▸ What this task involves: Retype the part of the data below that opens with the line containing "Scan for Plug-Ins" and closes with the line containing "pyautogui.click(x=24, y=963)", keeping every line exactly as it appears.

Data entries
--- Begin ---
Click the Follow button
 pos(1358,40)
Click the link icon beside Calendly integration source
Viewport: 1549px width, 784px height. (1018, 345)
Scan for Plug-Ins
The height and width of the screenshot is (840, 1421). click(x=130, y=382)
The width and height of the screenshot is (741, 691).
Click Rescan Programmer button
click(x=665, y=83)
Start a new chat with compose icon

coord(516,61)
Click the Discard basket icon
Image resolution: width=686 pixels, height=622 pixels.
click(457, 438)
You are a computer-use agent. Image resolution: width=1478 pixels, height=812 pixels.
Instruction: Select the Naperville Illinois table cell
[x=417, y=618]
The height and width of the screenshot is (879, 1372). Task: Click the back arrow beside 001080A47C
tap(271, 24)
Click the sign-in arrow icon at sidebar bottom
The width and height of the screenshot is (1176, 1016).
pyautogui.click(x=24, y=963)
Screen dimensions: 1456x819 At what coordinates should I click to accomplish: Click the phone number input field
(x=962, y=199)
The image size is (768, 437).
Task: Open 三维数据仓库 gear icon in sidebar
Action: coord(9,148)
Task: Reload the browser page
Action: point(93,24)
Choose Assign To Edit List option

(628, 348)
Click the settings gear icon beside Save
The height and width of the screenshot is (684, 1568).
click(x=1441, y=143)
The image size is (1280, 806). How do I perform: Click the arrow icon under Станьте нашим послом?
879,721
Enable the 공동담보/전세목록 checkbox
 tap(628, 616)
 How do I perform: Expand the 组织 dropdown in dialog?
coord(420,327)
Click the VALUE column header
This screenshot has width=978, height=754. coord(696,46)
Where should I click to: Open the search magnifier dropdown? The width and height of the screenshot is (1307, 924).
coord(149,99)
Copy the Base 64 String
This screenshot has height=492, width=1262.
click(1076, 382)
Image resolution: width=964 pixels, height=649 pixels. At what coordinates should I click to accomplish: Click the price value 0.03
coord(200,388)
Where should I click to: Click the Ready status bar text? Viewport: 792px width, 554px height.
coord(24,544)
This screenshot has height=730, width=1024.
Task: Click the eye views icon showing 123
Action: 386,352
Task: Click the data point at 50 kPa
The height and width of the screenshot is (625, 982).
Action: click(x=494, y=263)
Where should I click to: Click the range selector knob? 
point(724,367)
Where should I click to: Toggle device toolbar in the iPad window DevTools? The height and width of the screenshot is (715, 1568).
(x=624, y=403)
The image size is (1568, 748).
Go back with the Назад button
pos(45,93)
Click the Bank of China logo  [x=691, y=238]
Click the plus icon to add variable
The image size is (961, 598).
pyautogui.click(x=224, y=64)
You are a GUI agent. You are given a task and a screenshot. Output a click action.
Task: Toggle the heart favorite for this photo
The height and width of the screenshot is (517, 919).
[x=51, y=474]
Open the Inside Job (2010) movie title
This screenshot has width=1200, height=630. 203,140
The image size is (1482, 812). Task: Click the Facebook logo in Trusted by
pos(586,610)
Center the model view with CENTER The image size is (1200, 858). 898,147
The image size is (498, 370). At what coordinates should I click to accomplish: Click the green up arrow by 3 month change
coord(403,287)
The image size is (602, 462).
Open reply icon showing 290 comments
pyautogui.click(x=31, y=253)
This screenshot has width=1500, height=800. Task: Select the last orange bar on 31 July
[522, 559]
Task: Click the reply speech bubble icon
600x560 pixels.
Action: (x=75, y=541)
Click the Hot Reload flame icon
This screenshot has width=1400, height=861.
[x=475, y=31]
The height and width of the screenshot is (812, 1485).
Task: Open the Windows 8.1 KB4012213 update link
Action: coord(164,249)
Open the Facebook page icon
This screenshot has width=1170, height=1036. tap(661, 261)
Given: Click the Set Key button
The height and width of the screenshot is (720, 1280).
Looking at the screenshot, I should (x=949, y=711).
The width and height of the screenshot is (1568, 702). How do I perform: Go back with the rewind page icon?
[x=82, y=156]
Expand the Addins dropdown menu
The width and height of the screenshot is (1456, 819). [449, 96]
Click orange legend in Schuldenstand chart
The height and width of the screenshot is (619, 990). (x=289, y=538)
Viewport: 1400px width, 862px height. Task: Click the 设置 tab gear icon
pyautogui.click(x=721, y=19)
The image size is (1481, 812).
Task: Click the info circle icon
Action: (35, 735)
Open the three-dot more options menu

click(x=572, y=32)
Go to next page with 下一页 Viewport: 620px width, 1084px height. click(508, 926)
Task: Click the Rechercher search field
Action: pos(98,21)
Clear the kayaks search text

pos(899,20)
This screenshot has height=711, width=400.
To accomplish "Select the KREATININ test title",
--- End ---
▸ Result for this exercise:
Scan for Plug-Ins
The height and width of the screenshot is (840, 1421). click(x=130, y=382)
The width and height of the screenshot is (741, 691).
Click Rescan Programmer button
click(x=665, y=83)
Start a new chat with compose icon

coord(516,61)
Click the Discard basket icon
Image resolution: width=686 pixels, height=622 pixels.
click(457, 438)
You are a computer-use agent. Image resolution: width=1478 pixels, height=812 pixels.
Instruction: Select the Naperville Illinois table cell
[x=417, y=618]
The height and width of the screenshot is (879, 1372). Task: Click the back arrow beside 001080A47C
tap(271, 24)
Click the sign-in arrow icon at sidebar bottom
The width and height of the screenshot is (1176, 1016).
pyautogui.click(x=24, y=963)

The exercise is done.